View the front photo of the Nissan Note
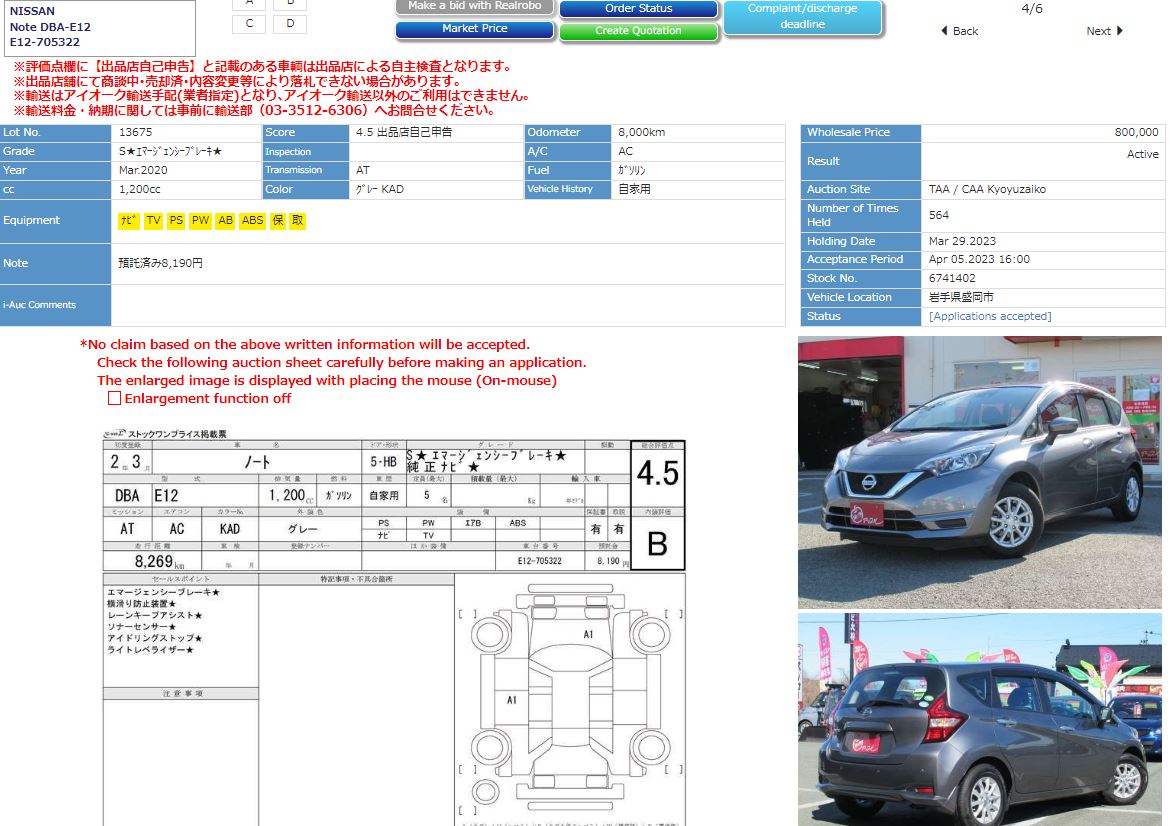 (x=979, y=472)
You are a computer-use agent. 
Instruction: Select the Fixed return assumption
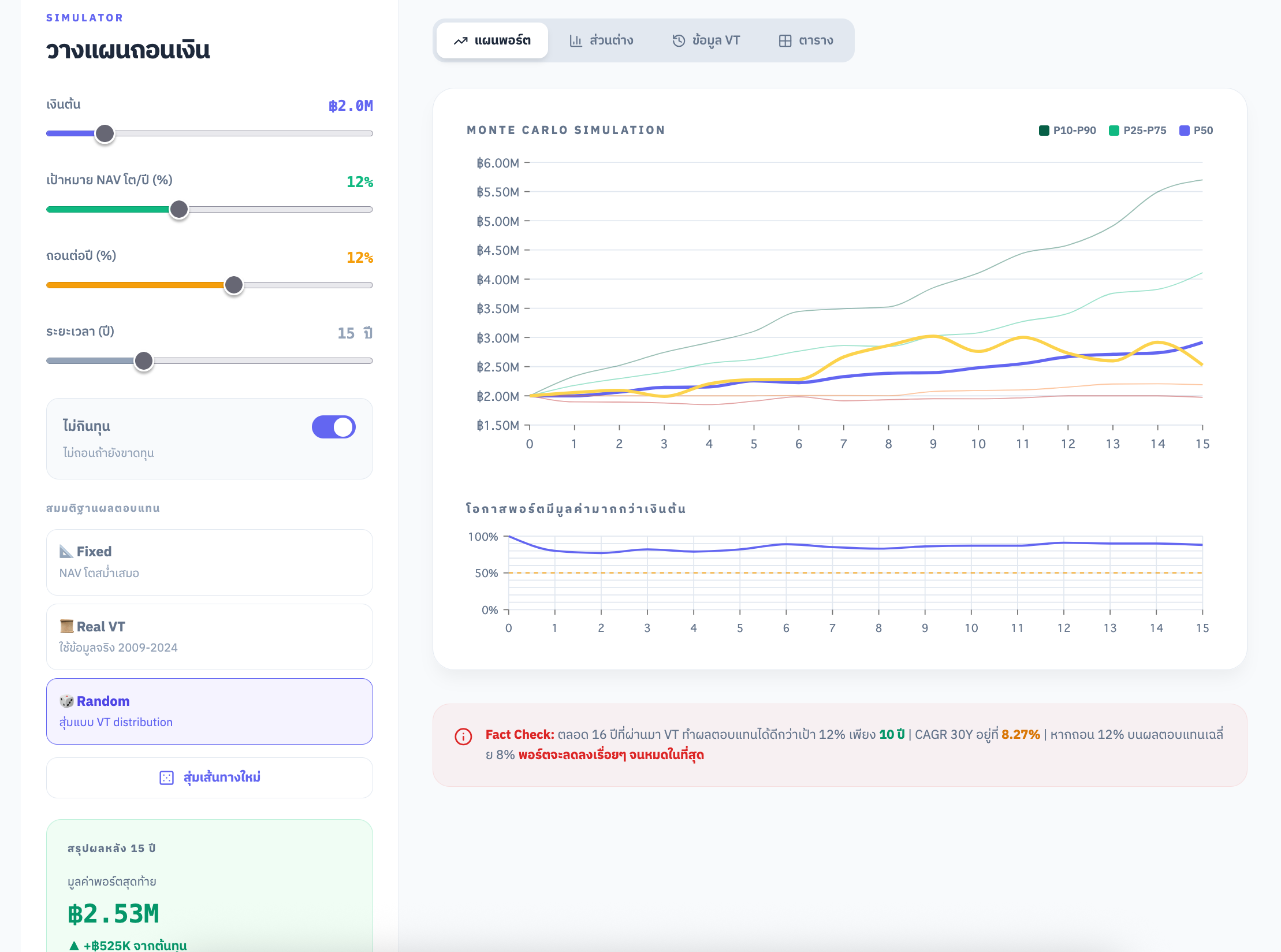click(209, 562)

------

• Aim of the task
How many lines in the records above contain the string "photo"? Treat uppercase and lowercase as different, and reply with the number alone.

• Response to this task
1